TASK OBJECTIVE
Repeat only the stretch of lines below that runs from the line with "Open the Sombra base effect dropdown" through the line with "has width=1036, height=1152.", unaltered.
MATERIAL SUPPLIED below:
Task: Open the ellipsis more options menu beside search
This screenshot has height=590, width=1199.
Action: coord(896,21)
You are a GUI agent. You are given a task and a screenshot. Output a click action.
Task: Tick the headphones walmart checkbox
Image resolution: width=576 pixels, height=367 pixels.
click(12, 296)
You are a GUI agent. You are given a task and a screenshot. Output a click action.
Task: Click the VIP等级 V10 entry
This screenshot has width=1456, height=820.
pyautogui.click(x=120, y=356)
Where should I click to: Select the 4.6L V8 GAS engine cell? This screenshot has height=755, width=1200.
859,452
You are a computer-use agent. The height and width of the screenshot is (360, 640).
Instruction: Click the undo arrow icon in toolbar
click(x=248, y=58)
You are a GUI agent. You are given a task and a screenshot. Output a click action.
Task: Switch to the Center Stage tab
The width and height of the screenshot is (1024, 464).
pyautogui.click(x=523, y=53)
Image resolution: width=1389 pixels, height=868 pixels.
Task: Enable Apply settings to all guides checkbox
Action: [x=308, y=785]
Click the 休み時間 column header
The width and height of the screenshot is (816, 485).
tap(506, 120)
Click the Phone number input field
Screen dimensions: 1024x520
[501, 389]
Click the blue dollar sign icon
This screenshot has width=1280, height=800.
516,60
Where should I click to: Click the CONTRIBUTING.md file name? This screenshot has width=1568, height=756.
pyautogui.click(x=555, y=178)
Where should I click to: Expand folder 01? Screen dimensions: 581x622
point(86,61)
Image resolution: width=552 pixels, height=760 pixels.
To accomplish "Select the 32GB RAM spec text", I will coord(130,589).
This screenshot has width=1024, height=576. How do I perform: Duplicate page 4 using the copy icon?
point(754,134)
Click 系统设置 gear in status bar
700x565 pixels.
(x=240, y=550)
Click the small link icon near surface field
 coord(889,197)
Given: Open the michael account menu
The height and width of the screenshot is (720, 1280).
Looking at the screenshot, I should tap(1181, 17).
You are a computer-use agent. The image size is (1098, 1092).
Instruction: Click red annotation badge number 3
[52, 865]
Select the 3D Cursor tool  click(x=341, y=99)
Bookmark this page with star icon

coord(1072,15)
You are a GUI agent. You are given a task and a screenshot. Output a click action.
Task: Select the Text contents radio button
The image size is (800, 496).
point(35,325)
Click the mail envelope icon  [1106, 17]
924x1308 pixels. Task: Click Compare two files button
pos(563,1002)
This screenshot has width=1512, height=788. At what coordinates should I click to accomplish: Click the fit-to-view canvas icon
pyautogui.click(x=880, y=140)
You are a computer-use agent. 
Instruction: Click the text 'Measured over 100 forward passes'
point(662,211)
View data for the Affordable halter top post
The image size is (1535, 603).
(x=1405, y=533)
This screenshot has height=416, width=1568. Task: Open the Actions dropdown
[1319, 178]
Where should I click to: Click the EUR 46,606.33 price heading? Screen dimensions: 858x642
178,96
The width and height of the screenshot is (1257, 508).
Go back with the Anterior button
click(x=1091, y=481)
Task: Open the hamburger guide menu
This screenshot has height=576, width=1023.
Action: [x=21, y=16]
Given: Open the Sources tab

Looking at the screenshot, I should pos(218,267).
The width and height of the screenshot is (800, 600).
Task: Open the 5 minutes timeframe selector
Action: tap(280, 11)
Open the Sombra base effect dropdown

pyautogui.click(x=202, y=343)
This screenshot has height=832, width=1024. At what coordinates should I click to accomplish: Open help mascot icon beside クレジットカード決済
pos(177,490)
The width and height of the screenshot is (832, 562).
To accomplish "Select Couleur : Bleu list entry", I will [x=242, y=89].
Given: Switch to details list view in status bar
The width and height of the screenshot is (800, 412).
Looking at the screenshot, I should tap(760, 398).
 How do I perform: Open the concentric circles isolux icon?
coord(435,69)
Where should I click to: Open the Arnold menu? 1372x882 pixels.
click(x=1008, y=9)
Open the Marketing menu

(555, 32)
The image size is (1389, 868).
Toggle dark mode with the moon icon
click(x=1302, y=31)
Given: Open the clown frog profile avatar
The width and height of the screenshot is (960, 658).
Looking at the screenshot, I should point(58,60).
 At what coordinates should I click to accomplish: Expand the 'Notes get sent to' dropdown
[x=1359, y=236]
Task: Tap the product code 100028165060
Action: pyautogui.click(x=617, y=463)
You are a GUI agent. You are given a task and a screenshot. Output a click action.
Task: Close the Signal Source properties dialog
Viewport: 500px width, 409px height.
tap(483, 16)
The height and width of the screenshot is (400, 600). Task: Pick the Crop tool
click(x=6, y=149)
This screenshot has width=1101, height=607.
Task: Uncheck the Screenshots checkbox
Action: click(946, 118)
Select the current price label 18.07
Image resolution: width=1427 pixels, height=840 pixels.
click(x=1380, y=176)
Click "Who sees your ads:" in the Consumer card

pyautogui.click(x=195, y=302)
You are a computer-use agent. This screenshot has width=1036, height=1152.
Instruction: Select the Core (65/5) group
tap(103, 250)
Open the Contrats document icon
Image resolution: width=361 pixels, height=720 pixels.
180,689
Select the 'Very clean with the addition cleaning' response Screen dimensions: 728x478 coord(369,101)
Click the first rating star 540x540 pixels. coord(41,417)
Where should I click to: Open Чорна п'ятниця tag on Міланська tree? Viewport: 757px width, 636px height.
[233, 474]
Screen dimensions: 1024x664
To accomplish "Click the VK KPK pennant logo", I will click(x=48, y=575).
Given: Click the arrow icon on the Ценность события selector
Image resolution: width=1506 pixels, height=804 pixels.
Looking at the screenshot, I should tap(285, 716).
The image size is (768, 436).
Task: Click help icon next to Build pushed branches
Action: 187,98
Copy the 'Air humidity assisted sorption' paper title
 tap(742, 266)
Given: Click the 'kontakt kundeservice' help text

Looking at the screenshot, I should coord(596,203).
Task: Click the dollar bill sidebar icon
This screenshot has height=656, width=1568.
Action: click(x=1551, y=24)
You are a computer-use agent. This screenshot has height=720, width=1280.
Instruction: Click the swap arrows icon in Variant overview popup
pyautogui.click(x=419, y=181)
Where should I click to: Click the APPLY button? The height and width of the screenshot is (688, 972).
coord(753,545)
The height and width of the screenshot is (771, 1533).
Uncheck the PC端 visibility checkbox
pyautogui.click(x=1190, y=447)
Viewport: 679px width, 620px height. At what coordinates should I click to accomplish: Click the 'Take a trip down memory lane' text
End of MATERIAL SUPPLIED.
TASK RESULT
Open the Sombra base effect dropdown

pyautogui.click(x=202, y=343)
This screenshot has height=832, width=1024. At what coordinates should I click to accomplish: Open help mascot icon beside クレジットカード決済
pos(177,490)
The width and height of the screenshot is (832, 562).
To accomplish "Select Couleur : Bleu list entry", I will [x=242, y=89].
Given: Switch to details list view in status bar
The width and height of the screenshot is (800, 412).
Looking at the screenshot, I should tap(760, 398).
 How do I perform: Open the concentric circles isolux icon?
coord(435,69)
Where should I click to: Open the Arnold menu? 1372x882 pixels.
click(x=1008, y=9)
Open the Marketing menu

(555, 32)
The image size is (1389, 868).
Toggle dark mode with the moon icon
click(x=1302, y=31)
Given: Open the clown frog profile avatar
The width and height of the screenshot is (960, 658).
Looking at the screenshot, I should point(58,60).
 At what coordinates should I click to accomplish: Expand the 'Notes get sent to' dropdown
[x=1359, y=236]
Task: Tap the product code 100028165060
Action: pyautogui.click(x=617, y=463)
You are a GUI agent. You are given a task and a screenshot. Output a click action.
Task: Close the Signal Source properties dialog
Viewport: 500px width, 409px height.
tap(483, 16)
The height and width of the screenshot is (400, 600). Task: Pick the Crop tool
click(x=6, y=149)
This screenshot has width=1101, height=607.
Task: Uncheck the Screenshots checkbox
Action: click(946, 118)
Select the current price label 18.07
Image resolution: width=1427 pixels, height=840 pixels.
click(x=1380, y=176)
Click "Who sees your ads:" in the Consumer card

pyautogui.click(x=195, y=302)
You are a computer-use agent. This screenshot has width=1036, height=1152.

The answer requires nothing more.